El laboratorio de Hsu descubrió que cuando IS110 se escinde de un genoma, los extremos del ADN no codificante se unen para producir una molécula de ARN (el puente de ARN) que se pliega en dos bucles. Un bucle se une al propio elemento IS110, mientras que el otro bucle se une al ADN objetivo donde se insertará el elemento. El ARN puente es el primer ejemplo de una molécula guía biespecífica, que especifica la secuencia del ADN objetivo y del donante mediante interacciones de emparejamiento de bases.
Cada bucle del ARN puente es programable de forma independiente, lo que permite a los investigadores mezclar y combinar cualquier secuencia de ADN de interés con el objetivo y el donante. Esto significa que el sistema puede ir mucho más allá de su función natural de insertar el elemento IS110, permitiendo en cambio la inserción de cualquier carga genética deseable, como una copia funcional de un gen defectuoso que causa una enfermedad, en cualquier ubicación genómica. En este trabajo, el equipo demostró más del 60% de eficiencia de inserción de un gen deseado en E. coli con más del 94% de especificidad para la ubicación genómica correcta.
"Estos ARN puente programables distinguen a IS110 de otras recombinasas conocidas, que carecen de un componente de ARN y no pueden programarse", señala el estudiante graduado Nick Perry. "Es como si el puente RNA fuera un adaptador de corriente universal que hace que el IS110 sea compatible con cualquier toma de corriente"
Durrant: "El mecanismo de recombinación puente resuelve algunos de los desafíos más fundamentales que enfrentan otros métodos de edición del genoma"
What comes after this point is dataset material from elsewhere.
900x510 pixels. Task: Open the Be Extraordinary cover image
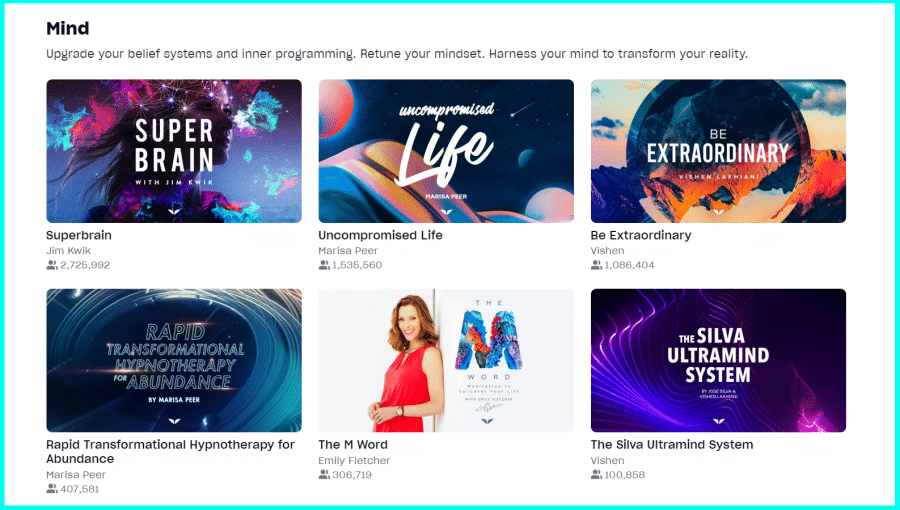click(x=718, y=151)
El descubrimiento del laboratorio Hsu se complementa con su colaboración con el laboratorio del doctor Hiroshi Nishimasu de la Universidad de Tokio, también publicada en ‘Nature’ . El laboratorio de Nishimasu utilizó microscopía crioelectrónica para determinar las estructuras moleculares del complejo de ARN del puente de recombinasa unido al ADN objetivo y al donante, avanzando secuencialmente a través de los pasos clave del proceso de recombinación.
Con una mayor exploración y desarrollo, el mecanismo puente promete marcar el comienzo de una tercera generación de sistemas guiados por ARN, expandiéndose más allá de los mecanismos de corte de ADN y ARN de CRISPR y la interferencia de ARN (ARNi) para ofrecer un mecanismo unificado para reordenamientos programables del ADN. Fundamental para el desarrollo posterior del sistema de recombinación puente para el diseño del genoma de los mamíferos, la recombinasa puente une ambas cadenas de ADN sin liberar fragmentos de ADN cortados, evitando una limitación clave de las tecnologías de edición del genoma de última generación.
"El mecanismo de recombinación puente resuelve algunos de los desafíos más fundamentales que enfrentan otros métodos de edición del genoma", concluye el codirector de la investigación, Durrant. "La capacidad de reorganizar de forma programable dos moléculas de ADN abre la puerta a avances en el diseño del genoma".